Another topic that was absent in the speech was any reference to energy, more explicitly renewable energy. Though energy prices in SD are generally lower than national averages, our energy spending per capita ranks in the top ten. Energy consumption is eighth highest in the nation. According to the “2013 State Energy Efficiency Scorecard” published by the American Council for an Energy Efficient Economy (ACEEE), South Dakota is tied for 47th with Mississippi and Alaska in energy efficiency with a score of eight out of 50 [Meghan Thoreau, "Supermajorities, State of the State, and What Goes Unsaid," Dakota Rural Action, 2015.01.14].

I recognize that even the best politician can only do so much. Governor Daugaard will have to expend some political capital to pass his proposed two-cent-per-year increase in the motor fuel tax. But I return to the critique I offered last month in South Dakota Magazine following the Governor's blasé budget address: if I had a 70% mandate from the public, supermajorities in both houses of my Legislature, and no plans to run for reëlection, I would govern my keester off. I'd rally the public and my loyal legislative minions to solve every major problem we could get our hands on. I'd build a legacy of lasting policy initiatives to invest in South Dakota's long-term well-being.

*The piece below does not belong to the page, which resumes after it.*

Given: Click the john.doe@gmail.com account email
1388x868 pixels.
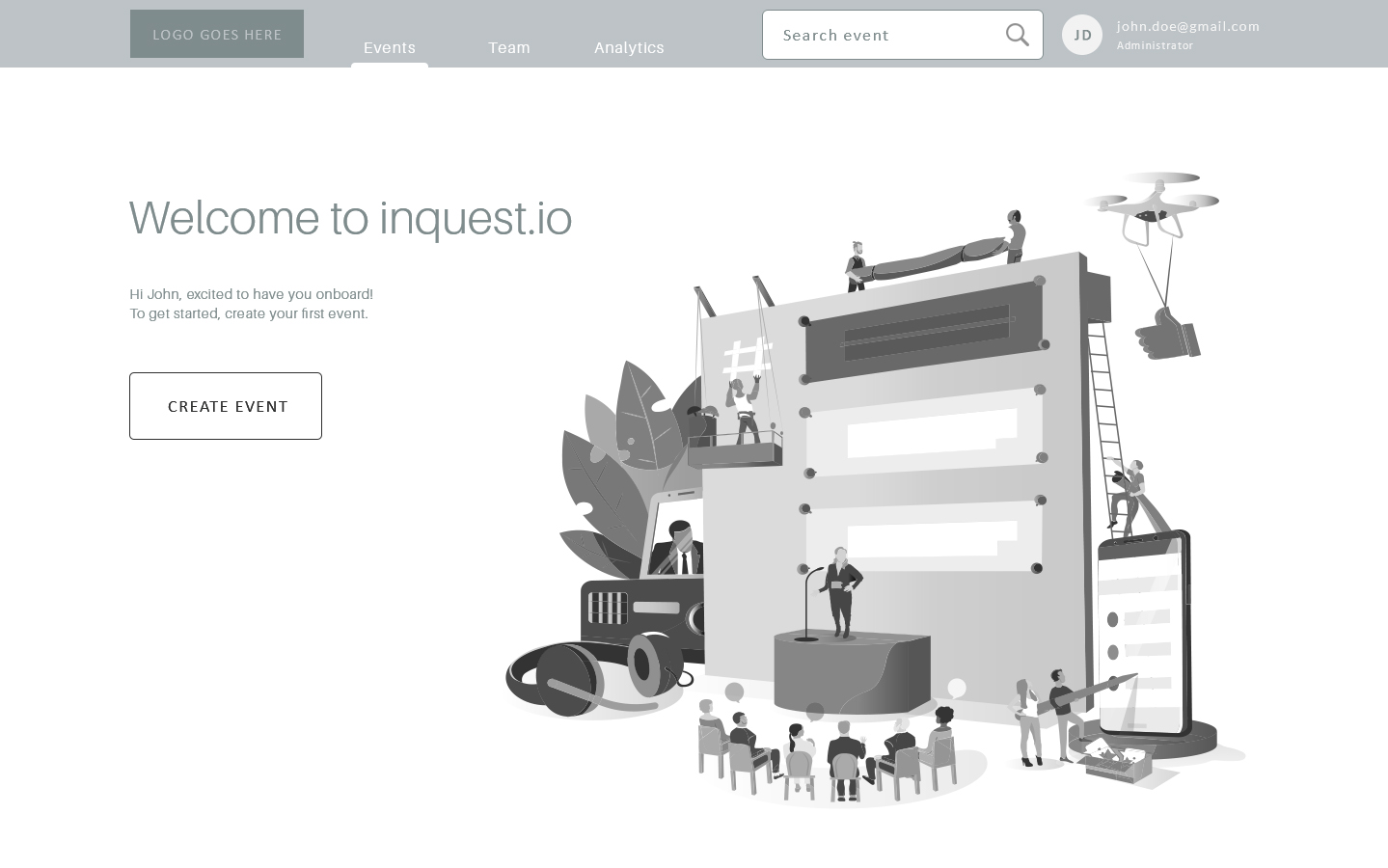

Rebuilding the state's road system would be one key part of that plan. So would ending two generations of national embarrassment for having the lowest-paid teachers. So would expanding Medicaid to insure 48,000 South Dakotans and bring huge federal stimulus. So would investing in energy efficiency and renewable energy production to save government, business, and residents money and add a whole new industry to our GDP.


  1. Frank James 2015.01.14

    Could it be that the Governor and the Republican majority really don't think there are any problems to address in the state other than roads? I think it's clear there is no vision for the future that looks any different than were we are now.

  2. MC 2015.01.14

    When it comes to energy I submit to ‘All of the above’ approach.
    1. Drill, Baby, Drill. There is oil and gas out there, let’s go get it. This can be done in a reasonable manner that for the most part doesn’t destroy the environment.
    2. Reduce. We need to find ways to reduce what we use, new technologies, new practices and may be new thought processes
    3. Research new sources.
    a. Wind
    b. Solar
    c. Geo thermal
    d. Treadmills
    e. Bio fuels
    f. ???
    There is no one sure fire answer, everything has to work together

  3. caheidelberger Post author | 2015.01.14

    MC, I agree we can't go cold turkey on fossil fuels, so we need a multi-pronged energy policy. But how about as a general rule we try to use less of what we have finite quantities of (oi, coal) and more of what we have practically infinite amounts of (sunshine, wind)? Wouldn't it be a lot more fun to shout "Panel, baby, panel! or "Mill, baby Mill!" knowing we'll never run out?

  4. caheidelberger Post author | 2015.01.14

    As Jerry says, mine the sky instead of digging the ground from under our own feet. And as Frank wishes, show some vision instead of just doing the same old thing that certain corporations are spending a lot of money to ensure we do.

  5. Douglas Wiken 2015.01.15

    Two Bush wars would have paid for complete conversion of US energy to wind and solar. We would not be subsidizing countries which fund terrorism against us.

  6. Frank James 2015.01.16

    The problem I have with deep investments in "Drill, Baby, Drill" (Keystone XL, Dakota Access) and with a lack of vision for our energy future is they lock us into the status quo. If we (society and investors) invest in facilities with a 50 plus year lifespan now, then in 50 years we will be locked into that fossil fuel reality.
    This is why I don't believe in the all of the above approach to our energy future.